# Large Box Blur using Texture Mipmaps

I remain interested in differential processes for modelling plant vein structures (see here for my first post on the subject). After transitioning my models to OpenGL (via LWJGL) for some much-needed speed enhancements, I still found that large-scale, isotropic blurring was a prohibitive runtime bottleneck.

Like many who first poke around the subject, I immediately ran into the "box blur," which is an image convolution kernel with constant entries. \[ \begin{bmatrix} \alpha & \alpha & \ldots & \alpha \\ \alpha & \ddots & & \vdots \\ \vdots & & \ddots & \alpha \\ \alpha & \ldots & \alpha & \alpha \end{bmatrix} \star f(x,y)\,.\] It is a well-known fact that multiple applications of a box blur approximates a Guassian blur. Moreover, large box blurs can be computed in constant time given an integral image of the original.
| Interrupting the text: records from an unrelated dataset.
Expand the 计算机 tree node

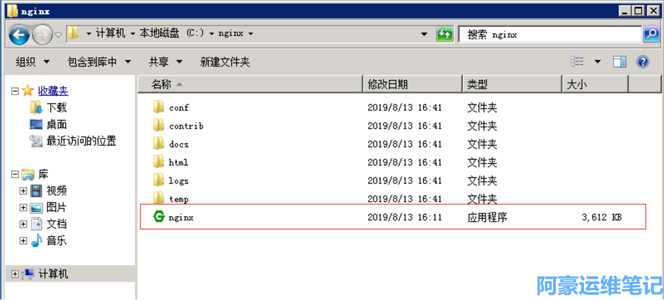(x=15, y=274)
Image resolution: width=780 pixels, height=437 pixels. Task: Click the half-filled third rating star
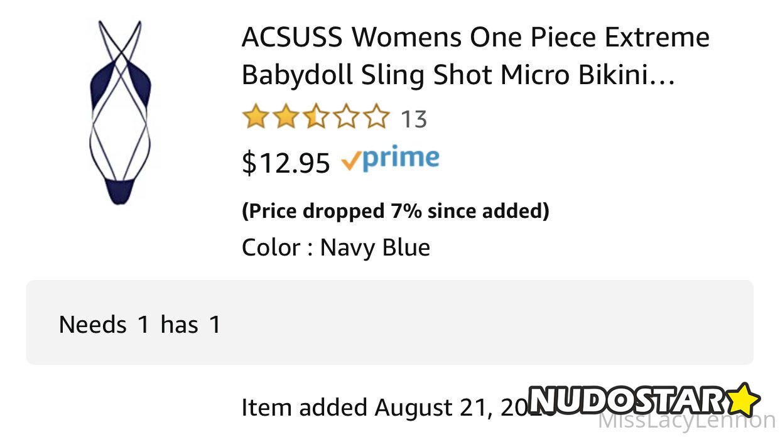(315, 118)
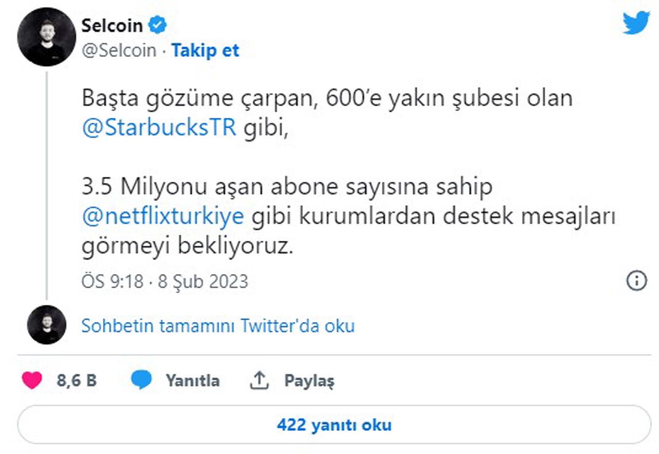Click verified checkmark to view verification info

pyautogui.click(x=156, y=24)
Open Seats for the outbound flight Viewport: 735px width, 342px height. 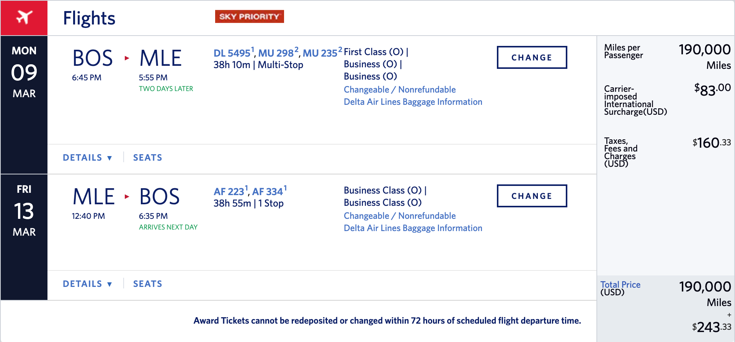(x=147, y=158)
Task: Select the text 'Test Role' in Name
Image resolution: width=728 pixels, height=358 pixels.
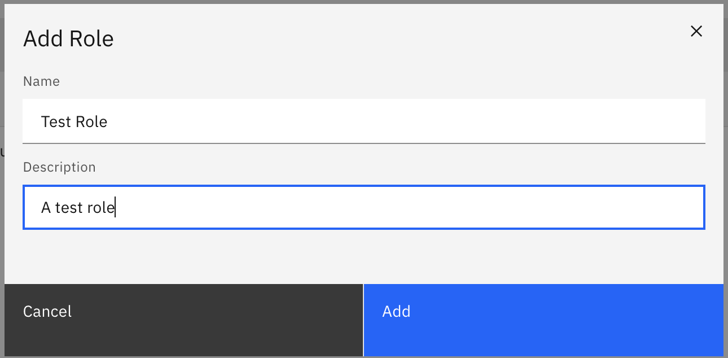Action: click(x=74, y=121)
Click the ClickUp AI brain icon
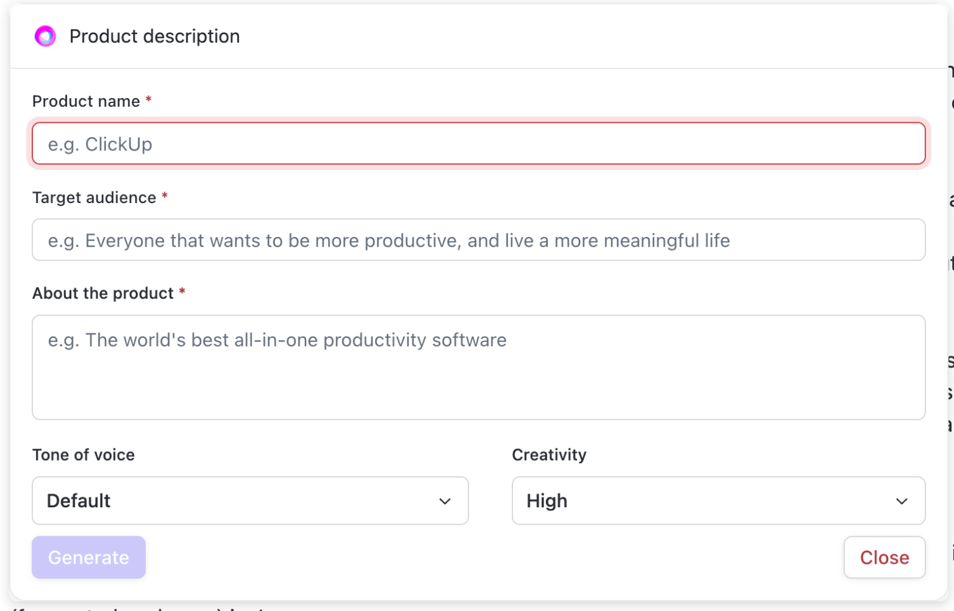The width and height of the screenshot is (954, 611). (x=45, y=36)
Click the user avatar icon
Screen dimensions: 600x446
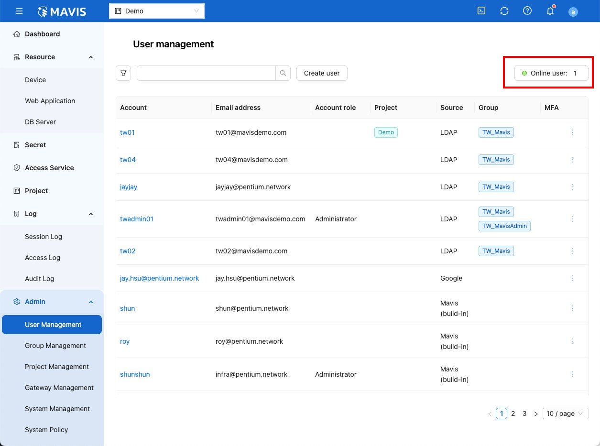(x=573, y=12)
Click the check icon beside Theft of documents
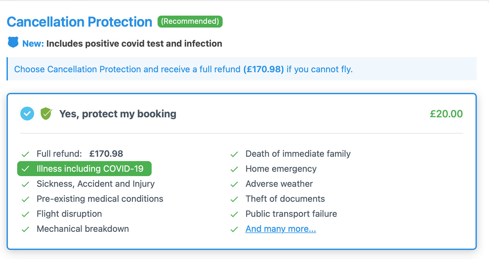 (234, 199)
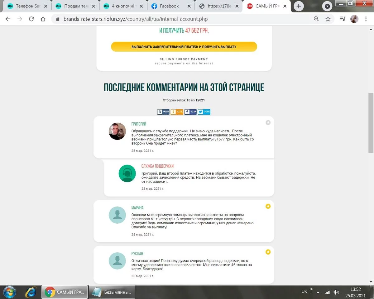Open a new browser tab
374x299 pixels.
coord(299,6)
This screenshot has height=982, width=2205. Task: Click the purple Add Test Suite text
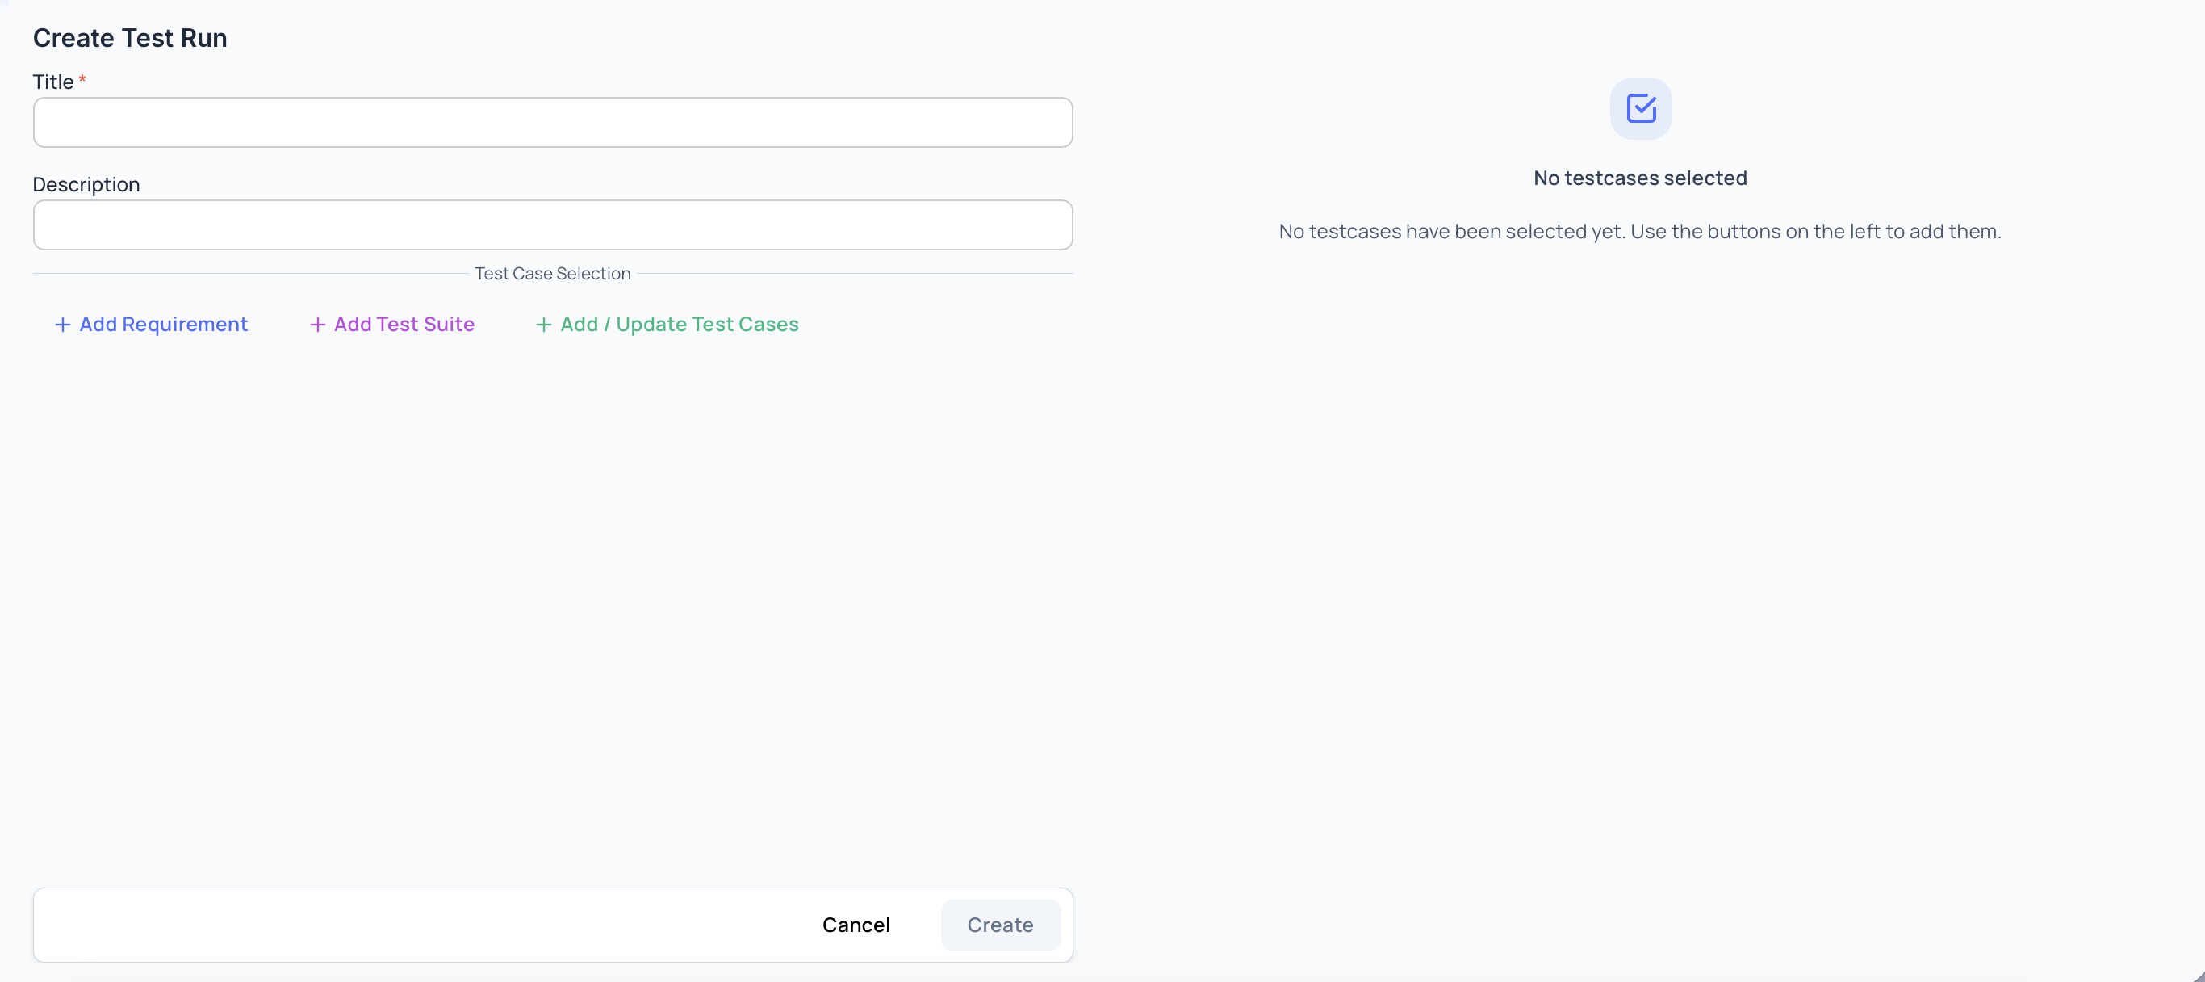point(403,324)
Box blurs are *separable*, which is simply the true statement that
\[
\begin{bmatrix}
\alpha & \alpha & \ldots & \alpha \\
\alpha & \ddots & & \vdots \\
\vdots & & \ddots & \alpha \\
\alpha & \ldots & \alpha & \alpha
\end{bmatrix} \star f(x,y)=
\begin{bmatrix}
1\\
1\\
\vdots \\
1
\end{bmatrix} \star
\begin{bmatrix}
0 & 0 &\ldots & 0 \\
\vdots&\vdots && \vdots \\
0 & 0 &\ldots & 0 \\
\alpha & \alpha & \ldots & \alpha\\
0 & 0 &\ldots & 0 \\
\vdots&\vdots && \vdots \\
0 & 0 &\ldots & 0
\end{bmatrix}
\star f(x,y)\,.
\]
Because convolution ("\(\star\)") is associative, we can first apply a purely horizontal blur, then a purely vertical blur, and achieve the same result as if we had done a full box blur.
The end result is that we require two integral images, one for the horizontal component and one for the vertical.
More formally, given an image \(f(x,y)\), we require a horizontal integral image \(h(x,y)\) and a vertical integral image \(v(x,y)\) such that
\[
\begin{align*}
h(x,y) & =\sum_{i=0}^{x-1} f(i,y) \\
v(x,y) &= \sum_{i=0}^{y-1} f(x,i)
\end{align*}\,.
\]

Integral image calculation on a GPU has been done before, perhaps most completely in the 2010 paper Efficient Integral Image Computation on the GPU. Simplifying things to the 1D case, where we seek \(v(x)=\sum_{i=0}^{x-1} f(x)\) (partial sums), the decent methods I have seen build up \(v(x)\) from cached mipmap-like sums \(\sum_{i=2^k}^{2^{k+1}-1} f(\beta 2^k + i)\). For example, \[ \begin{align*} v(15) &= f(0) + f(1) + \ldots + f(14) \\ &= \left(f(0)+f(1)+\ldots+f(7)\right) + \\ &\qquad \left(f(8)+f(9)+\ldots+f(11) \right)+ \\ &\qquad \left(f(12)+f(13)\right) + \\ &\qquad f(14)\,. \end{align*} \] Each of the sub-expressions in parentheses is cached in \(f(x)\) 1D mipmaps. Clever implementations (like the paper linked above) cache more than this to limit redundant sums, for example in \(v(14)\) and \(v(15)\).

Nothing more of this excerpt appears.